[Opening Extract provided section]

Sunday, 20 October 2013

My bioinformatics interests and plans

I intended to keep this blog focused on technical topics but in this post I'll extend the scope a bit and will write about my current research  interests in bioinformatics and how they relate to software engineering. They are not necessarily the ones I spend most of my working time as my first priority is to provide computational and statistical support to the ongoing research of other scientists. But they are closely related and are the ones that keep me busy when I find some time free of other commitments. There are two topics that I am particularly interested – robustness and reproducibility of bioinformatics analysis.

Robustness

Bioinformatics has experienced dramatic growth over the last 15 years. The rapidly evolving experimental data, the adoption of new technologies drives the rapid evolution of the computational methods. The fast speed of development on many occasions comes at the expense of software engineering rigour. As result, bugs creep in, code that used to work a day ago no longer does. The results of bioinformatics analysis can change significantly from one version of a tool to the next. I have experienced this myself on a number of occasions while using third-party tools to analyze data from genomic experiments. The consequence is increased uncertainty about the validity of results.

I believe that this situation can be significantly improved if we borrow from the field of software engineering tools and techniques which have been developed over the last decade in order to maintain the quality and robustness of the software code over its entire life cycle (e.g. unit tests [1][2], static code analysis [3][4], continuous integration[5][6]). A fortunate circumstance is that over the same period public repositories of biological data (e.g. at EBI and NCBI) accumulated a vast amount of experimental data. This opens up exciting opportunities. As an example, data from a large number of independently produced studies can be re-used to populate unit tests for many of the popular bioinformatics tools. Executing such unit tests either ad-hoc or as a part of an automatic routine would help us identify situations where different versions of the same tool produce discrepant results over large number of studies. Such automatic meta-analysis would increase the reliability of the biological studies and would allow us to focus on studies and results where re-interpretation may be necessary.

[Closing Extract provided section]
[Opening Data extract section]

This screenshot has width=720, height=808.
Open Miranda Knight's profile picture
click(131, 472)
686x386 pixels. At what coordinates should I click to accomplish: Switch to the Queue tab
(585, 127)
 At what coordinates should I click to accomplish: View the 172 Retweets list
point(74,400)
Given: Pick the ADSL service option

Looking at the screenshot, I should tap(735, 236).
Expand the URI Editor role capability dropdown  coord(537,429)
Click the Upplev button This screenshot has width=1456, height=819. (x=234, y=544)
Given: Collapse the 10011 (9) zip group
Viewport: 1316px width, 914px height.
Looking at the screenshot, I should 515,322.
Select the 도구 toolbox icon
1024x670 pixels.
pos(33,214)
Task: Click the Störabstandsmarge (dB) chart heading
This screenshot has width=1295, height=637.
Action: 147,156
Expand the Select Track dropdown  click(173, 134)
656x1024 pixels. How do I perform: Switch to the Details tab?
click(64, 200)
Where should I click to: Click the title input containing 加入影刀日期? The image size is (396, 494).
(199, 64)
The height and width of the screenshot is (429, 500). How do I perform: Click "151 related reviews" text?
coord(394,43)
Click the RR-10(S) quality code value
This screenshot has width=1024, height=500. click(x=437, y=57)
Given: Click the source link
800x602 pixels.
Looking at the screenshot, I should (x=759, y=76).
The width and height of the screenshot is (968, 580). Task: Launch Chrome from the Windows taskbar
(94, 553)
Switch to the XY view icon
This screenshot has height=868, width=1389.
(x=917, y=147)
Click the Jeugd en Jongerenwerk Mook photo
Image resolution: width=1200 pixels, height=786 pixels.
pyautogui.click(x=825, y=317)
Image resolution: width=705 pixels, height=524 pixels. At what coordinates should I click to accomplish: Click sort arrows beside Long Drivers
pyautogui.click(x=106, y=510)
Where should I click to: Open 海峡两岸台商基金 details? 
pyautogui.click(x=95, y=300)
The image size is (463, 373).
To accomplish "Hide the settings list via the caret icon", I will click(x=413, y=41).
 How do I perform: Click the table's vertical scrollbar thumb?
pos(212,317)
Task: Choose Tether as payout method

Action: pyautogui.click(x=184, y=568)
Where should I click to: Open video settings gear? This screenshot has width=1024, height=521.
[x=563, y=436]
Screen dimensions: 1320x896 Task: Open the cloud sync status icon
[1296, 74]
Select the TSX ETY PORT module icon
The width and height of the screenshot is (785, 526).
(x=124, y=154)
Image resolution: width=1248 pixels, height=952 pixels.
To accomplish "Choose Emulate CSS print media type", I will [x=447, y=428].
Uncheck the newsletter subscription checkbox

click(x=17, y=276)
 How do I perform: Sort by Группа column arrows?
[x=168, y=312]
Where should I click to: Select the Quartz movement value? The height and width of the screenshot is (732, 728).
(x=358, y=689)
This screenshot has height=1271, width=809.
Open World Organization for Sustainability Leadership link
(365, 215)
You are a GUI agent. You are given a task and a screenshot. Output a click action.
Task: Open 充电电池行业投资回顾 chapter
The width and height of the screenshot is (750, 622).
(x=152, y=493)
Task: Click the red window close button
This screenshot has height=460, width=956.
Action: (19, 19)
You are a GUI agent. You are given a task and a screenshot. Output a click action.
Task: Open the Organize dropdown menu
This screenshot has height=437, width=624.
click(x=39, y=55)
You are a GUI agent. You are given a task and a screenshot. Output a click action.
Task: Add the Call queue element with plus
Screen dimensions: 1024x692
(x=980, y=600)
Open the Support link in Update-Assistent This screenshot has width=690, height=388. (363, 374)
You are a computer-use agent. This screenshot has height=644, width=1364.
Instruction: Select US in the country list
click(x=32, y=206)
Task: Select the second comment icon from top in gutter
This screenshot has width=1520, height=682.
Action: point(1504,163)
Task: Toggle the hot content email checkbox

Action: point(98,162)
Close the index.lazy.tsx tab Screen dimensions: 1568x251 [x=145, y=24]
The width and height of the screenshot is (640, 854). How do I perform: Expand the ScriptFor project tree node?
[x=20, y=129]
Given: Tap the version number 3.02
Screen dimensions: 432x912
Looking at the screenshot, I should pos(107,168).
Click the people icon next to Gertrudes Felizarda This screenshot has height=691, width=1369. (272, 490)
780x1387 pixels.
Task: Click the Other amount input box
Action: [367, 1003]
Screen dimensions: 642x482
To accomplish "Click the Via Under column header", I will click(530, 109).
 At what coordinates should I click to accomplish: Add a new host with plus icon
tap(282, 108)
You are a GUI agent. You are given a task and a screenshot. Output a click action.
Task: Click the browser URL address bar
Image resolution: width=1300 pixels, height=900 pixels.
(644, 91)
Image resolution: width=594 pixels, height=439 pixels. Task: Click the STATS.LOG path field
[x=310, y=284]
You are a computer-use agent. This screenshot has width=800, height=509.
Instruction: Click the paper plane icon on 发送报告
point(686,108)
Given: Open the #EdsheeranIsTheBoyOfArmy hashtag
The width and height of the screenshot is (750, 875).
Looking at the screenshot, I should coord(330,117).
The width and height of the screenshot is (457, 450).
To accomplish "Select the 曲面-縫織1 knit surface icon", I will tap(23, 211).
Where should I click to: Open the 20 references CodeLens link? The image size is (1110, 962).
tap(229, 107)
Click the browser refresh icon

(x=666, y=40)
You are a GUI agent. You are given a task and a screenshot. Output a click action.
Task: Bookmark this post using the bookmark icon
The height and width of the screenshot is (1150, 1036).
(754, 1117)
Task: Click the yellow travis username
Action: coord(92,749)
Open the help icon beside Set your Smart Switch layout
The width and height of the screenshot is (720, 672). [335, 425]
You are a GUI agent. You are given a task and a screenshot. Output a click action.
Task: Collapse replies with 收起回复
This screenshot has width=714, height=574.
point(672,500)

[Closing Data extract section]

■ **What to work on**
- A) Answer these questions from the bioinformatics blog post:
(i) Which two topics does the post name as the author's particular interests?
(ii) Over how many years has bioinformatics experienced dramatic growth?
(iii) Which public repositories of biological data are given as examples?
- B) Extend the bioinformatics blog post, picking up after its final sentence.

■ **Task answers**
- A)
(i) Robustness and reproducibility of bioinformatics analysis.
(ii) The last 15 years.
(iii) EBI and NCBI.

- B)
Reproducibility

Bioinformatics workflows are becoming increasingly sophisticated and varied. They tend to apply in succession a growing number of tools with each tool requiring multiple input paramaters each of which could modify its behaviour. A tool over the course of its lifetime may evolve into having multiple versions each leading to some variation in its output. Each tool may also require reference data (e.g. genomic or proteomic sequences) which itself evolves to have multiple releases and versions. Thus, in order to reproduce a certain bioinformatics analysis one needs to capture all the associated metadata (tool versions and parameters, reference versions) which is not always provided in the corresponding publications. The field (and EBI in particular) has worked on establishing standards requiring minimal metadata for reporting a number of experiments (MIAME [7], MIAPE [8]) but we need to go further and cover entire bioinformatics workflows. What is needed, in short, is a publicly accessible system for executable workflows which would capture all the relevant metadata and allow straightforward replication of the bioinformatics analysis.

There has been extensive work on systems for composing re-usable workflows and capturing the associated metadata (e.g. Taverna [9], Galaxy [10]) but technical limitations in the corresponding implementations have so far restricted their adoption. In particular, it is non-trivial to set up such a system on a local infrastructure. Furthermore, in the case of NGS the large data transfers required limit the usability of the most visible public service which supports creating and storing of such workflows (the public Galaxy service [11]). Thus, a system is needed that allows both straight-forward local deployment and public sharing and execution. It shall make it possible to attach a persistent DOI [12] to a bioinformatics workflow and refer to it in a publication so that other scientists are able to reproduce the results using either locally or a globally accessible computational resource. Fortunately, recent advances in system virtualisation [13] and in utility computing [14] make both goals feasible.

Plans

My immediate plans (when I have more time) would be to focus on two ideas:

(1) Use data at the EBI and NCBI (e.g. ENA/SRA, EGA, ArrayExpress) to produce test suites for automatic meta-analysis. I am particularly interested in functional genomics and epigenetics studies involving NGS data (e.g. RNA-Seq, Chip-seq) but the tools which would be developed are likely to be useful also for other types of studies.

(2) Develop in collaboration with other research institutions in the EU and elsewhere a platform for composing and sharing executable workflows which builds upon the latest advances of utility computing and improves upon existing projects such as Taverna and Galaxy. The focus of this system would be, again, on NGS data but the tools would likely be useful for other types of biomedical data.

Both ideas are, actually, synergistic. The automated meta-analysis would require building of a re-usable testware system which would exhibit the main features required by the platform for re-usable and share-able workflows. I imagine that both projects would build upon the same core software module.


[14] Armbrust, Michael, et al. "A view of cloud computing." Communications of the ACM 53.4 (2010): 50-58.